Imortalidade da memória

Escrever não é fácil e muito menos quando se escreve acerca de conceitos subjetivos como a morte, por exemplo. Talvez a morte não seja o mais importante, mas o que dela provém: a morte dos mortos. A morte dos mortos é um conceito duplamente complexo e torna-se assustador quando percebemos que é aplicado pelos vivos. A questão que automaticamente nos surge é: o que fizemos nós vivos? Nada. Não fizemos nada. Deixámos que os mortos se elevassem mais do que a própria memória. Não falo de imortalidade terrena (viver para sempre seria impensável), mas de imortalidade da memória.

Luís de Camões cantava muito mais do que os feitos lusitanos. Camões cantava a imortalização do povo português, dos participantes na viagem marítima e do rei, cantava também, n’Os Lusíadas, sobre aqueles que da Lei da Morte se libertaram – aqueles que se mantiveram vivos mesmo após a própria morte. É reconfortante pensar que existe vida após a morte, é reconfortante pensar que a memória é a chave para a imortalidade.
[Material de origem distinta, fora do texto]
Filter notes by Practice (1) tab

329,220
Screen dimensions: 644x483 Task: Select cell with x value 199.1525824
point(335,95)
Muitos alcançam mesmo a eternidade apesar de ser um estado extremamente difícil de atingir. Como é que a alcançam? Pensam, provavelmente, os mais gananciosos. Talvez seja através de feitos louváveis que são imortalizados pelas pessoas na memória, ultrapassando a própria vida.

É quase como um jogo entre os conceitos. A memória é como um candeeiro: pode ser ligado (através de feitos gloriosos) ou apagado (através do esquecimento), porém, para brilhar é necessário que alguém acenda a luz (através da imortalização desses mesmos feitos).
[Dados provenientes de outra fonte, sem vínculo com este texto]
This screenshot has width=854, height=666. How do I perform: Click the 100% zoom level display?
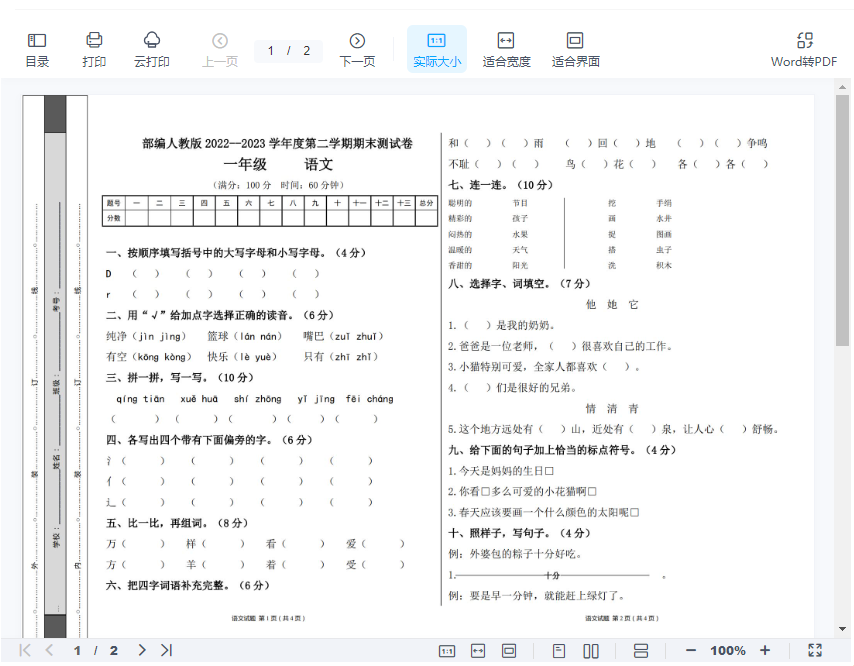(728, 651)
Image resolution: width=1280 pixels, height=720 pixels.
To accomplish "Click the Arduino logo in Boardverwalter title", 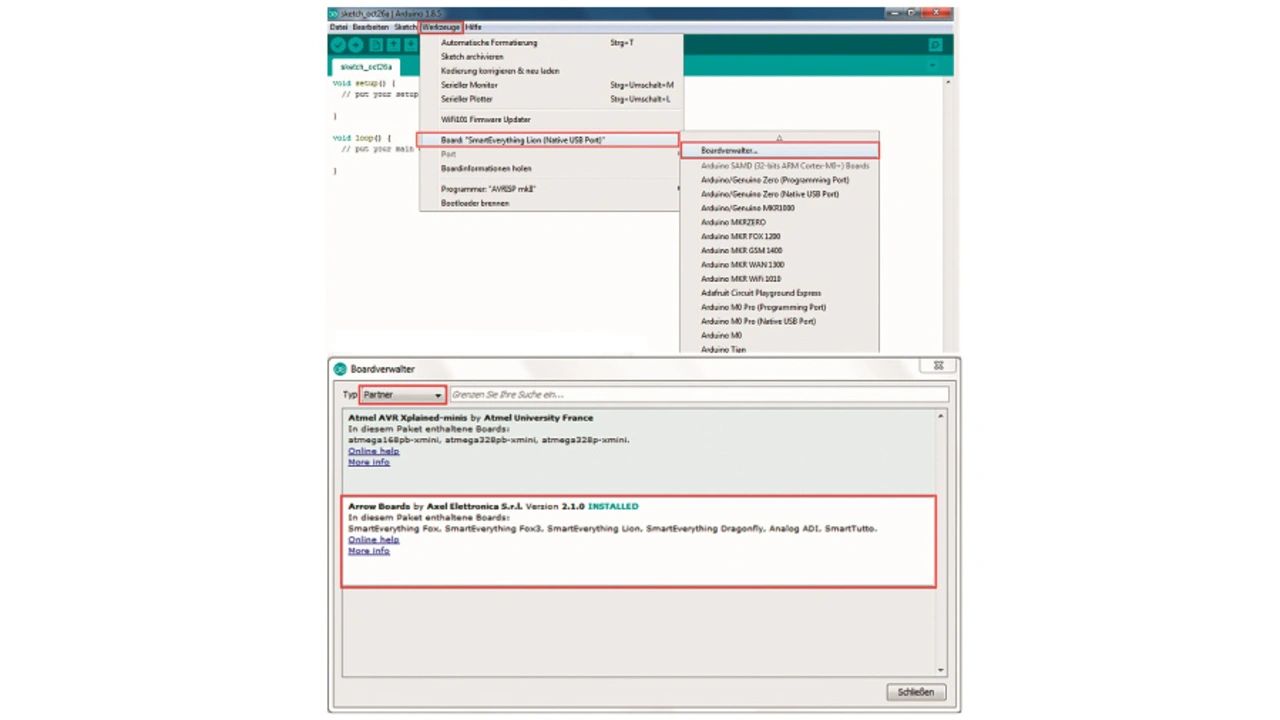I will [x=340, y=369].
A verdade é que a morte desenha as regras da vida, a morte é a maldição humana. Quebrar leis diz-se ser eticamente incorreto, mas, se respeitá-las significa cair no esquecimento ou na inexistência eterna (lei da morte), prefiro deixar a ética de lado, desrespeitar o que é efémero e viver para sempre na cama de eternidade que é a memória.